For example, if you put a DSLR camera on a tripod and take a very long exposure — several minutes, or stack several shorter exposures together — you can make nighttime look like daytime. Shadows will have details, and the scene will be colorful and sharp. Look at the photograph below, which was captured with a DSLR; it must be night, because you can see the stars, but the grass is green, the sky is blue, and the moon casts shadows from the trees that look like shadows cast by the sun. This is a nice effect, but it's not always what you want, and if you share the photograph with a friend, they'll be confused about when you captured it.
Yosemite valley at nighttime, Canon DSLR, 28mm f/4 lens, 3-minute exposure, ISO 100. It's nighttime, since you can see stars, but it looks like daytime (full resolution image here). (Jesse Levinson)
Artists have known for centuries how to make a painting look like night; look at the example below.2
A Philosopher Lecturing on the Orrery, by Joseph Wright of Derby, 1766 (image source: Wikidata). The artist uses pigments from black to white, but the scene depicted is evidently dark. How does he accomplish this? He increases contrast, surrounds the scene with darkness, and drops shadows to black, because we cannot see detail there.
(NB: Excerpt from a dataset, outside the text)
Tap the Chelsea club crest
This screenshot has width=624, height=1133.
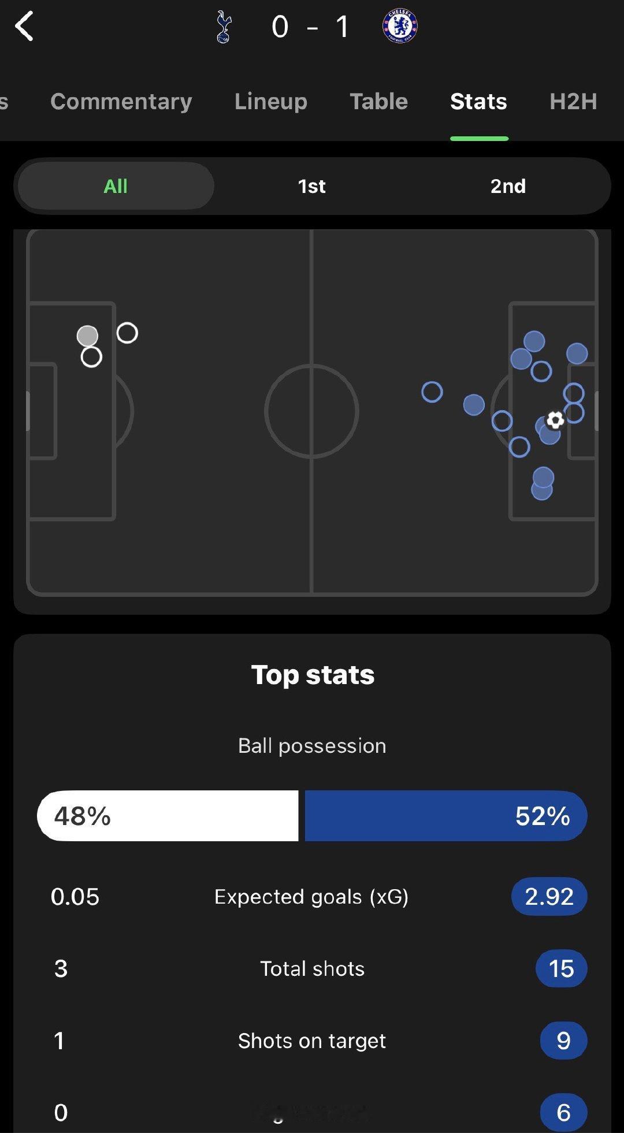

We employ some of the same tricks in Night Sight, partly by throwing an S-curve into our tone mapping. But it's tricky to strike an effective balance between giving you “magical super-powers” while still reminding you when the photo was captured. The photograph below is particularly successful at doing this.
Pixel 3, 6-second Night Sight shot, with tripod (full resolution image here). (Alex Savu)
How Dark can Night Sight Go?
Below 0.3 lux, autofocus begins to fail. If you can't find your keys on the floor, your smartphone can't focus either. To address this limitation we've added two manual focus buttons to Night Sight on Pixel 3 - the "Near" button focuses at about 4 feet, and the "Far" button focuses at about 12 feet. The latter is the hyperfocal distance of our lens, meaning that everything from half of that distance (6 feet) to infinity should be in focus. We’re also working to improve Night Sight’s ability to autofocus in low light. Below 0.3 lux you can still take amazing pictures with a smartphone, and even do astrophotography as this blog post demonstrates, but for that you'll need a tripod, manual focus, and a 3rd party or custom app written using Android's Camera2 API.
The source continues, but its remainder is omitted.